## [PROBLEM SET]
• a. In the CKAN publisher model post, what does Richard compare a well-made package to?
• b. Resume the CKAN publisher model post from its final sentence and continue writing it.

## [PROVIDED TEXT]
---

[ckan-dev] publisher model

Richard Cyganiak richard at cyganiak.de
Wed Apr 27 14:38:20 UTC 2011


Hi Seb,

On 27 Apr 2011, at 10:41, Seb Bacon wrote:
> Perhaps my working-name terminology needs expanding to cover this
> distinction.  We could consider a collection which has been made
> meaningful a "Data Story", which has a "Workbench" view for Data
> Wranglers.

“Data Story” appeals a bit more to me, because it puts the end product (metadata about data) into the foreground, and not the tools used to build them.

A part of the story is still missing from the picture you're painting: ckan.net is a wiki-like site. Many people can make small contributions towards making a good package. This, I think, is a useful and important part of the story.

I see a package as something a bit like a Wikipedia article: If well done, it's a carefully crafted and curated account that tells what one needs to know about a particular collection of resources. And while this collection of resources should have a primary source (a publisher from whom the data originated), several individuals may have contributed to shaping the package.

That's why I also don't really have a problem with having resources made by third parties attached to a package. The package comes from A, but B wrote some conversion tool, C uploaded the converted data somewhere, and D made a nice API for it available -- why not list those as resources for the same package?

Best,
Richard




> 
> Thus, a Data Story is primarily a collection of data which is *useful
> for the Visitor*; with supporting information, on the Workbench, of
> interest to Researchers and Wranglers, showing the collections it's
> derived from, and the transformations that were performed on those
> collections.  The more interested, geeky visitor would be able to
> click something analogous to the "fork me on github" ribbon in the
> Data Story, which would then take them to a Workbench for that Story.
> 
> Importantly, the idea of a Story which can be forked would then not
> just be for Data Wranglers but also for other, less technical users;
> at its simplest, a new Story is just a collection of Resources that
> make sense together in some way.  Right now, a Resource can only be in
> a single Package.

---

## [STORED DATA]
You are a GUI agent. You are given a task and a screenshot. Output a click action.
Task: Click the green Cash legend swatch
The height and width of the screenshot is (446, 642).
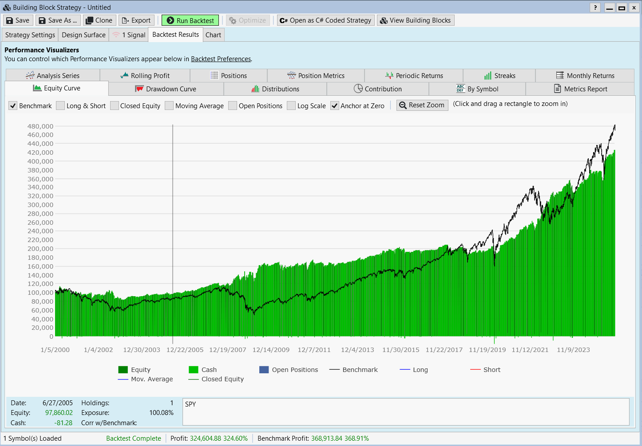(x=194, y=370)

---

## [PER-TASK ANSWERS]
• a. A Wikipedia article.

• b.
> 
> You talk about new visitors getting the wrong idea; I'd be really
> interested to understand what you think the right idea should be for
> such visitors?  Right now, I think they have No Idea :)
> 
> Thanks,
> 
> Seb
> 
> 
> 
> 
>> On 26 Apr 2011, at 15:19, Seb Bacon wrote:
>> 
>>> Hi,
>>> 
>>> On 26 April 2011 10:02, Friedrich Lindenberg
>>> <friedrich.lindenberg at okfn.org> wrote:
>>>> Hi Seb,
>>>> 
>>>> On Fri, Apr 22, 2011 at 11:39 AM, Seb Bacon <seb.bacon at okfn.org> wrote:
>>>>> Something I meant to follow up with you was your dream about sorting
>>>>> the publisher model.
>>>>> 
>>>>> I'm not entirely clear what you mean by this.  Could you explain?
>>>> 
>>>> By now, I'm actually a proponent of "going Github": have a single
>>>> domain entity "Publisher" from which both users and institutional
>>>> publishers are derived and a n-1 relation between datasets and
>>>> publishers
>>> 
>>> So publisher has many datasets, and a dataset has only one publisher.
>>> I presume by "going Github" you mean to preserve the provenance of a
>>> dataset through maintaining a graph of publishers or datasets?
>>> 
>>> <snip>
>>>> I think at the moment, CKAN embodies a false notion of shared
>>>> ownership which is neither true for institutional environments, nor
>>>> for data wranglers (listen to what we actually say: "I have this
>>>> dataset that I worked on"). We want CKAN to become a public data
>>>> workbench, but at the same time workbenches are things that are very
>>>> specific to their owners (everything else is an assembly line).
>>> 
>>> Yes.  I suspect we may have to change the terminology here:
>>> 
>>> (1) "Publisher" has several different and specific meanings depending
>>> on the metadata standard or other context.  Perhaps we could invent
>>> our own term to disambiguate, e.g. "Foundry" or "Workshop" (following
>>> your workbench analogy).  (We also need to preserve the original
>>> author somehow; which term do we currently use for this?  Author?)
>>> 
>>> (2) To me, "Dataset" has some implication of a package of resources
>>> that were originally released together, somehow -- it implies intent
>>> by the original author.  I understand that you are talking about a
>>> collection of resources for the purposes of data wrangling;
>>> personally, I like "Workbench" for this.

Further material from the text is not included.